WORK REQUEST: In the summary of the pediatric ketamine sedation study, how many times did children receive ketamine during the study period?

DOCUMENT SECTION:

To describe our experience using ketamine sedation to facilitate pediatric critical care procedures, and to document the safety profile of ketamine in this setting.
Retrospective consecutive case series.
Pediatric intensive care unit of a tertiary children’s hospital.
Children receiving ketamine for procedural sedation over a 5-year period.
We reviewed patient records to determine indication, dosing, adverse events, inadequate sedation, and recovery time for each sedation.
Descriptive features of sedation including adverse events.
During the study period, children in our pediatric intensive care unit received ketamine at total of 442 times to facilitate a wide variety of critical care procedures, most commonly central line placement, esophagogastroduodenoscopy, and wound debridement. Most study children had substantial underlying illness (ASA ≥ 3 in 88%; ASA ≥ 4 in 39%). Inadequate sedation was noted in only nine (2%) procedures. Adverse effects included transient laryngospasm (n = 9), transient partial airway obstruction (n = 5), apnea with bradycardia (n = 1), emesis during the procedure (n = 2), emesis during recovery (n = 9), mild recovery agitation (n = 10), moderate-to-severe recovery agitation (n = 1), and excessive salivation (n = 4). There were no adverse outcomes attributable to ketamine.
Pediatric intensivists skilled in ketamine administration can safely and effectively administer this drug to facilitate critical care procedures. Despite the ill nature of our patient sample, adverse effects were uncommon.

MATERIAL PROVIDED:
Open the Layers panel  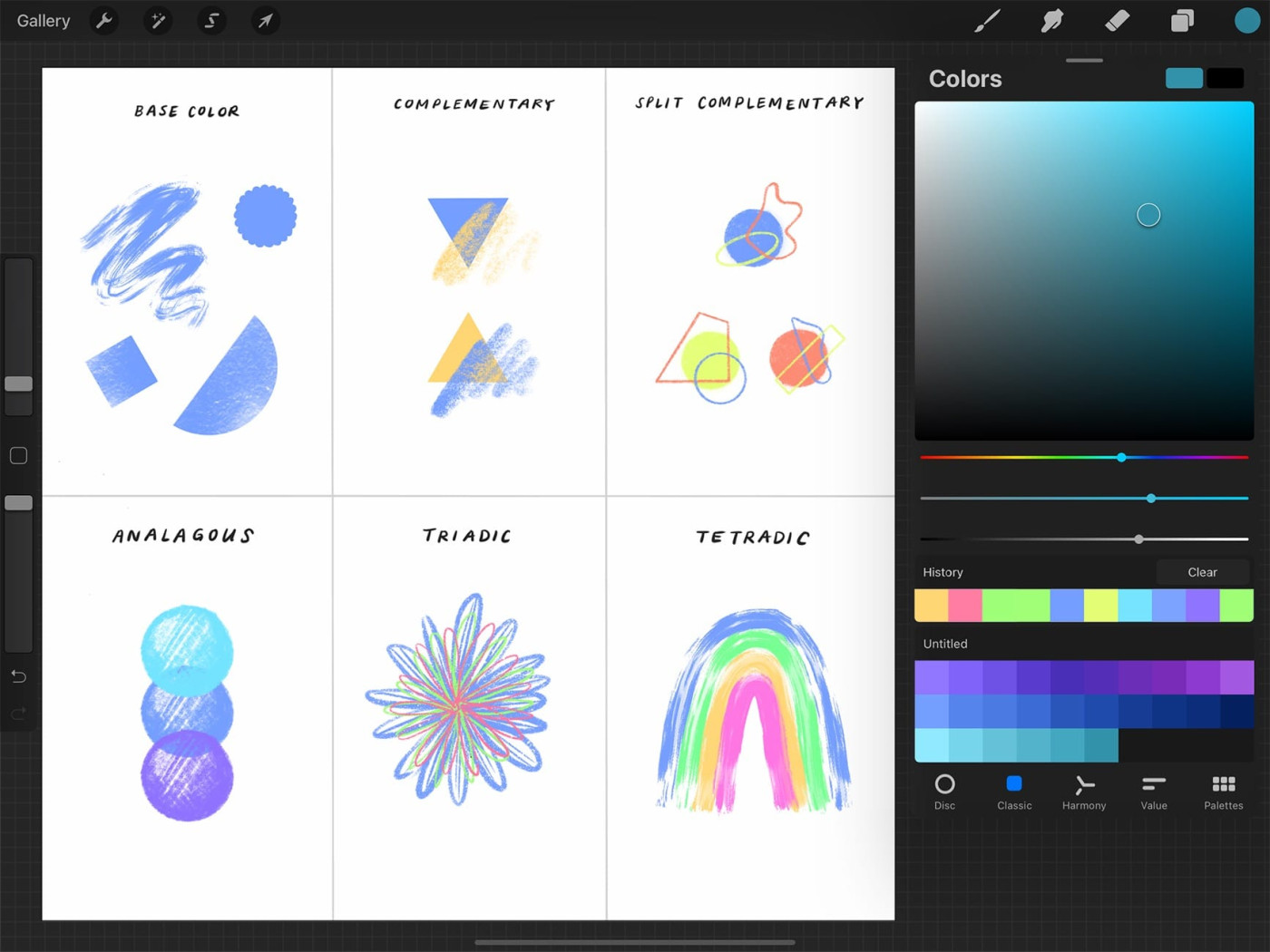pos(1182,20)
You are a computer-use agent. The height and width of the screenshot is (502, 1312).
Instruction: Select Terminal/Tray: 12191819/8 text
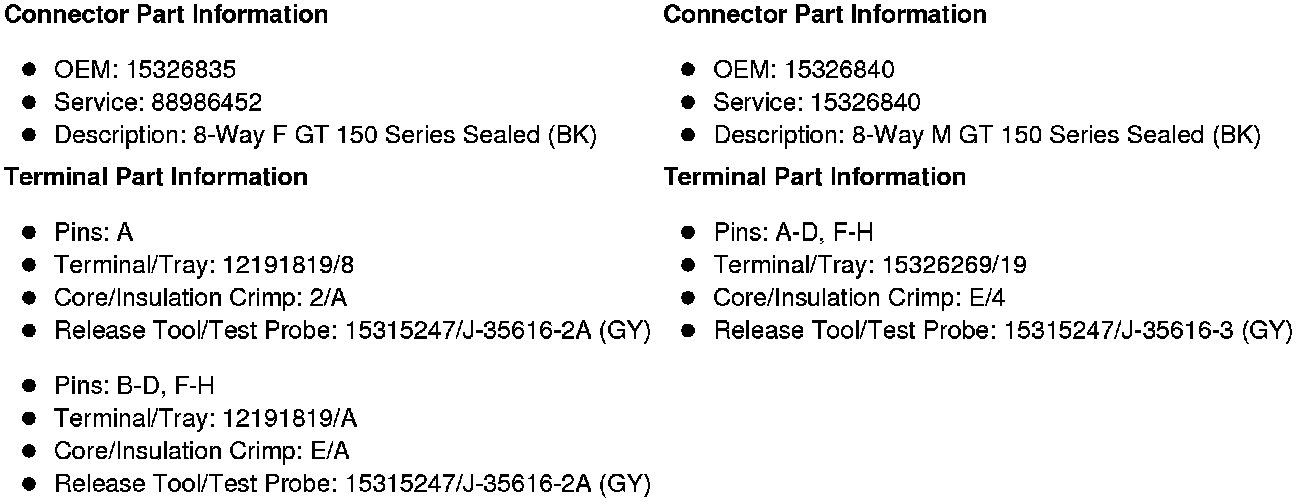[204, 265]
...
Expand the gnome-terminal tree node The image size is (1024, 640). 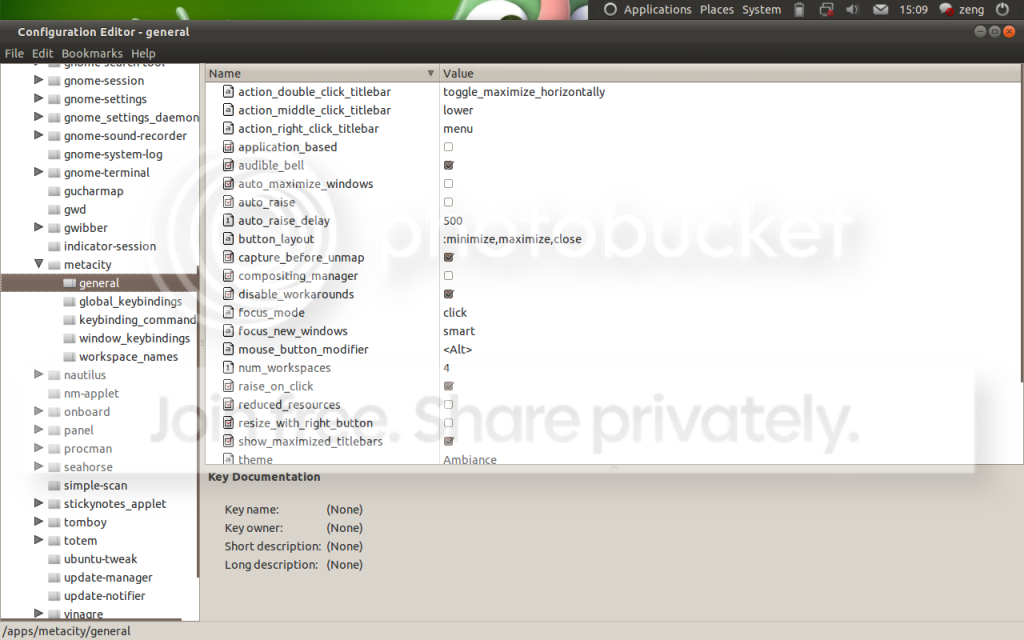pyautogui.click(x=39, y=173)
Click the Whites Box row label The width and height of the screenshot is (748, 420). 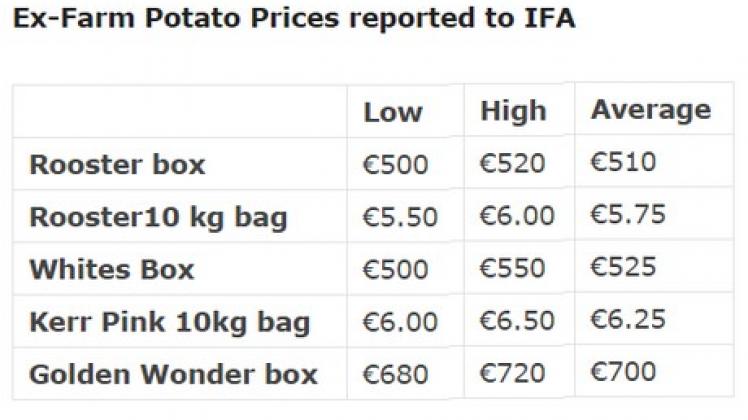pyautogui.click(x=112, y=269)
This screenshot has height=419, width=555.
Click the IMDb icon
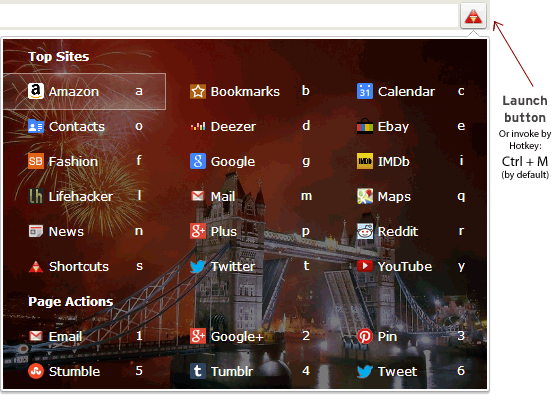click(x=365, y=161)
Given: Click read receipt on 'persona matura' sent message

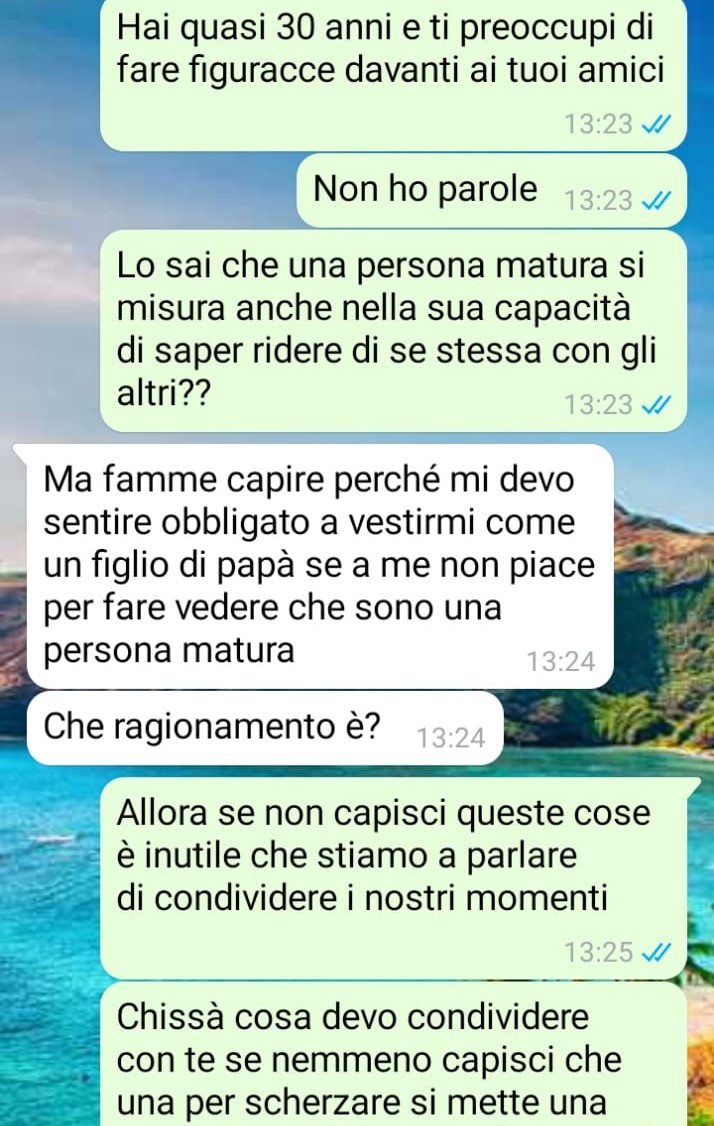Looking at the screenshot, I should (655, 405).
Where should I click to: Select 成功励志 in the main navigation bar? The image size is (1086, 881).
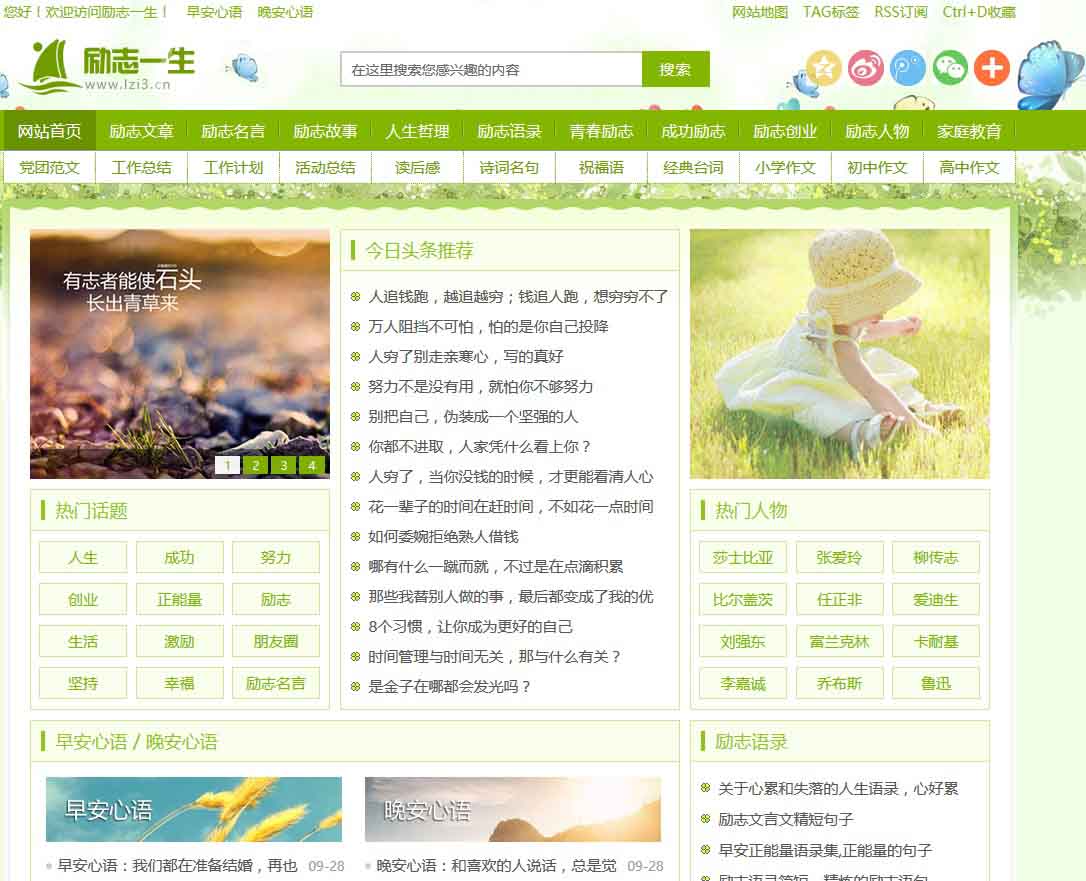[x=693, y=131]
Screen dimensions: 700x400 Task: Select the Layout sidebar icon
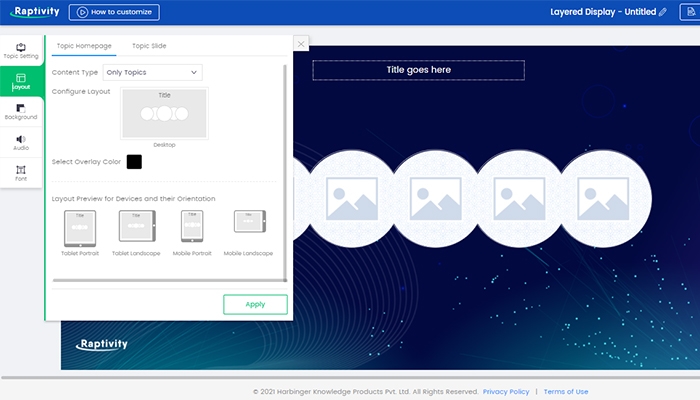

RESPONSE TO THIS EXERCISE: 442 times